There are some sensory experiences in life that we need to tune out and others that one needs to apply full attention to. Learning and education are a classic example of things that we want to be attentive with. So how do you help maximize attention and memory? One needs to capitalize on thought. Thinking about something signals to the brain that the information is important and to be remembered therefore moving it from the working memory to the Long Term Memory (Scott, 2015, p.101).
Within the Long term memory there are to areas that information is stored, the Declarative and implicit memories. These memories are created in different ways but the combination of both in a memory makes the recall that much more powerful. Attaching a memory with both the Declarative and Implicit memory is done through a multi-sensory approach. The common literacy approach in the classroom of explicit, modeled, guided and independent instruction is designed to orally impart information, visually impart information and then through the sensory, students receive the knowledge again. As students repeat the activity independently the neuro pathways to the memory are strengthened allowing recognition to turn into recall of the memorized skill.
To be honest, all experiences are multi-sensory. I remember the cartoon I watched in the hotel during my first stay in New York as a mere 8-year-old not just because of the cartoon that I saw but the catchy “Jaba-daba-doo” catch phrase that was played with it. This memory was then strengthened by my brothers and I repeating this catch-phrase repeatedly as we walked along the streets of New York looking for big bird and played in Central Park. The most vivid memories are forged when multiple senses are activated in the memory.

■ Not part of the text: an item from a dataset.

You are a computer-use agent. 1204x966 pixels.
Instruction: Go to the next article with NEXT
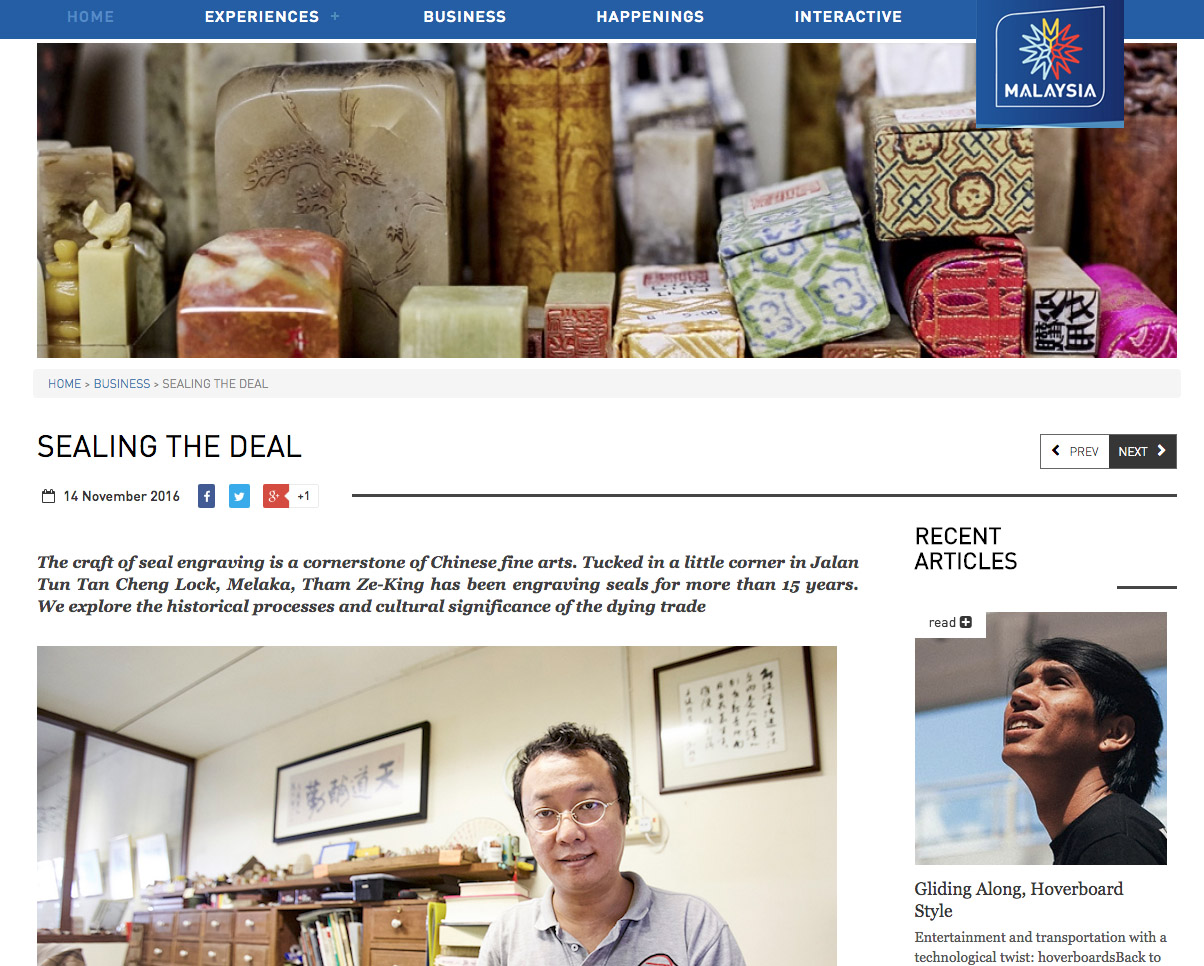tap(1143, 451)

Living in a multi-sensory environment is called life, so why do we still forget? The key with multi-sensory is using the senses to focus your thoughts on the desired topic to remember. Senses are the tool but can be an anarchist as well. ADHD and ADD suffers know all to well that focused senses can hinder the memory through distraction; as they focus their attention on every single sensory experience therefore concentrating on the whur of the air-conditioning instead of what you are telling them. The key is that all the activated senses should be pointing to the same train of thought, thus later allowing access to the memory through any one of the senses. The multi-sensory approach is a buzz word for a reason because it can overload and hinder development but when used to focus it can supercharge the neurological process of memory and cognition.